Last, but not least, the sheer beauty of our language should not be devalued. If anyone needs an example of this compare the writings of Dickens or Somerset Maugham with the barren wasteland that is Dan Browne. If you haven't read any Dickens or Maugham lately please do so before having the temerity to disagree with me.
Good use of language can evoke the emotions
Just as
the beauty of the rose
the sweet taste of candy
and the delicate aroma of a candle

Now just one more thing.........
Disagreement and non-concurrence cause me elevation of the systolic blood pressure, hyperperistalsis of the gastric mucosa, excessive secretion of the digestive acids, and a general feeling of unease........and I become a most unpleasant bastard!
Cheers

Spartacus
04-07-08, 01:00 PM
Surely this depends on the audience.


A writing tip: Avoid the use of contractions. Write-out all the words.

There are three reasons for this:

1.) Contractions are difficult to spell;
2.) The meaning of some contractions is not crystal clear to all readers;
3.) Hillbillies use contractions, and it was the hillbillies in the South that gave us these Republican morons who are now running the schools and the government in the USA.:p

Andreuccio
04-07-08, 02:54 PM
A writing tip: Avoid the use of contractions. Write-out all the words.

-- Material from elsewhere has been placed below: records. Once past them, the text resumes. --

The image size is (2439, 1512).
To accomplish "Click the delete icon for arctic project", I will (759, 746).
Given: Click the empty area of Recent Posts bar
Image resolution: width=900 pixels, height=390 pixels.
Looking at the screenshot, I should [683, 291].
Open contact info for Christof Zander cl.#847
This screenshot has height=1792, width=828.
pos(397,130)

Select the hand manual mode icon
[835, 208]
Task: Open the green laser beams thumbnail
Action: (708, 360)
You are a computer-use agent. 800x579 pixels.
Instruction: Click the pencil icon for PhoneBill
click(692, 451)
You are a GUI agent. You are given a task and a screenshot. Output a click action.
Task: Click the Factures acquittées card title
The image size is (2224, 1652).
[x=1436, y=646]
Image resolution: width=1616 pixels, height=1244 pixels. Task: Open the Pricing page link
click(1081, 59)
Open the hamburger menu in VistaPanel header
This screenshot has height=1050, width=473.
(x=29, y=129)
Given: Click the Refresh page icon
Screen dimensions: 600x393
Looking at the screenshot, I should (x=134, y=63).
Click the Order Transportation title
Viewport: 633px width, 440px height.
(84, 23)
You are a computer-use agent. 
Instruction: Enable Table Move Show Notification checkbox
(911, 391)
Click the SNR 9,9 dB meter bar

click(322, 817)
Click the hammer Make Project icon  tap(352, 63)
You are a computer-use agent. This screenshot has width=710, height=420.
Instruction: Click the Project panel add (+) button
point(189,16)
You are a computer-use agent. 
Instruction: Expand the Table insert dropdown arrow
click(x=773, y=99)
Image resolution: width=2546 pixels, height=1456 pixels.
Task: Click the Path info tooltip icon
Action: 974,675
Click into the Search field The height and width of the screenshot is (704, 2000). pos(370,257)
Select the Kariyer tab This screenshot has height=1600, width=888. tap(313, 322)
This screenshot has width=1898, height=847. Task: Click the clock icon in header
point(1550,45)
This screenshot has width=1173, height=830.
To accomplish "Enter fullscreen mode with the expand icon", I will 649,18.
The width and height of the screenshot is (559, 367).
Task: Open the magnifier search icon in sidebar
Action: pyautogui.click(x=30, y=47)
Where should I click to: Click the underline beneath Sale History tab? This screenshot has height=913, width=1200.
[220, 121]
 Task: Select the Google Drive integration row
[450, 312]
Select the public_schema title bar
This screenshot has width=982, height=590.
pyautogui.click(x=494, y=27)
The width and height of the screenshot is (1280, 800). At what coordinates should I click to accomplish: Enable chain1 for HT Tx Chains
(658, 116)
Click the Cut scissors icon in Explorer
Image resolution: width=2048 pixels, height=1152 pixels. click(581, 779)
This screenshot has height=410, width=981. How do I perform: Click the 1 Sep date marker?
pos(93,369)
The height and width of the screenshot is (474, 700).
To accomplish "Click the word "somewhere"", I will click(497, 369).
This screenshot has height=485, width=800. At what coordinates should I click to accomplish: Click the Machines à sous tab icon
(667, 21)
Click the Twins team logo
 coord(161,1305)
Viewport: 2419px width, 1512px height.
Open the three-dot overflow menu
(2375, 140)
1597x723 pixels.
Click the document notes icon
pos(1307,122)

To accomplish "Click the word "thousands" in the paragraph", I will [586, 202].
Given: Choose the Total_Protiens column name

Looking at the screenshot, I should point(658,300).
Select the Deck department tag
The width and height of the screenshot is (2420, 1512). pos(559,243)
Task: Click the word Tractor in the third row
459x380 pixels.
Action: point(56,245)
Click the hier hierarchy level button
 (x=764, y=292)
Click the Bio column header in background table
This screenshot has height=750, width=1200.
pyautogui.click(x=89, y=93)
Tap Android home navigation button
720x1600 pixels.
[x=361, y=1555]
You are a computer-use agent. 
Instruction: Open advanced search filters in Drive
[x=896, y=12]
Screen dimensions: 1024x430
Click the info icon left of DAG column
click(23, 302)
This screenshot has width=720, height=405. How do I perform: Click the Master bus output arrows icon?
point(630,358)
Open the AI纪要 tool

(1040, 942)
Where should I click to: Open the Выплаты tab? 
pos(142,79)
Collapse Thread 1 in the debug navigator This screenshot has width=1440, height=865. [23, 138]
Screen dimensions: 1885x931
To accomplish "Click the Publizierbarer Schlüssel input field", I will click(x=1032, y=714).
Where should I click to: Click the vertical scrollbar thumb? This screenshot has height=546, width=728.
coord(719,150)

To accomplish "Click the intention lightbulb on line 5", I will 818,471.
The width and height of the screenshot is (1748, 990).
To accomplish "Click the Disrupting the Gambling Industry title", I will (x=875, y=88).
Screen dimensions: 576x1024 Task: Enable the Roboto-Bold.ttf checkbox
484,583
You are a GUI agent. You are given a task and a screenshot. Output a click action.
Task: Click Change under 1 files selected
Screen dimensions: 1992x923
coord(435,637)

There are three reasons for this:

1.) Contractions are difficult to spell;
2.) The meaning of some contractions is not crystal clear to all readers;
3.) Hillbillies use contractions, and it was the hillbillies in the South that gave us these Republican morons who are now running the schools and the government in the USA.:p


Who = whom to-day, but the grammar nazis still beg to keep a subtle difference between who and whom. (Whom is used the objective case in extremely formal writing.)

Do not ask who the bell rings for. It rings for you.

Much better than the original! Easier to spell, don't (sorry, do not) have to worry about silly objective case rules, no confusing words like "tolls" or "thee", etc. To Hell with Hemingway, John Donne, and the Grammar Nazis. (Sorry, was I being a Grammar Nazi by capitalizing "Grammar Nazi"?)

sadsack
04-07-08, 05:52 PM
I've been a carpetbagger in Texas for over 10 years now, and can reasonably say that y'all modifies the rules of verb conjugation.

Specifically, the function of the helper verbs "to be," "to do," is subsumed within "y'all," and infinitives are reparsed and vowel shifted.

E.g. "You are going to have to cut it out" becomes "Y'all gunna hafta cut it out" The helper verb "are" is dropped, while the infinitives in "going | to have | to cut" are split and reamalgamated with other words: " going to | have to | cut --> "gunna hafta cut"


Bonus: The plural form of y'all is: "all y'all" :cool:

Starving Steve
04-07-08, 09:35 PM
A Spanish-speaking student struggling to learn basic English came to me in a classroom with the following question:


"Maestro, ?Que es en espanol la palabra, gonna en ingles?"


I told her to never use this word, gonna. Gonna = going to . I had her say "going to" as fast as she could say it. Then she got the hang of gonna because she started to say, gonna.


Gonna is the hillbilly language of the Republicans who run the school system. It is the language of George Bush. ( I told her this in English, and she understood it. )


Can you imagine: a school system hung-up on the entirely artificial, contrived, and imaginary difference between who and whom, then has children in school read the word gonna in print in stories written by famous hillbillies like Mark Twain?


California is majority Spanish-speaking, and the schools are teaching this crap! This is the English-only that the children are to learn.:rolleyes:

Spartacus
04-07-08, 09:40 PM
Bonus: The plural form of y'all is: "all y'all" :cool:

oh, what a relief. I won't have to memorize another goose/geese, moose/meese^H^H^H^HH^ moose thing.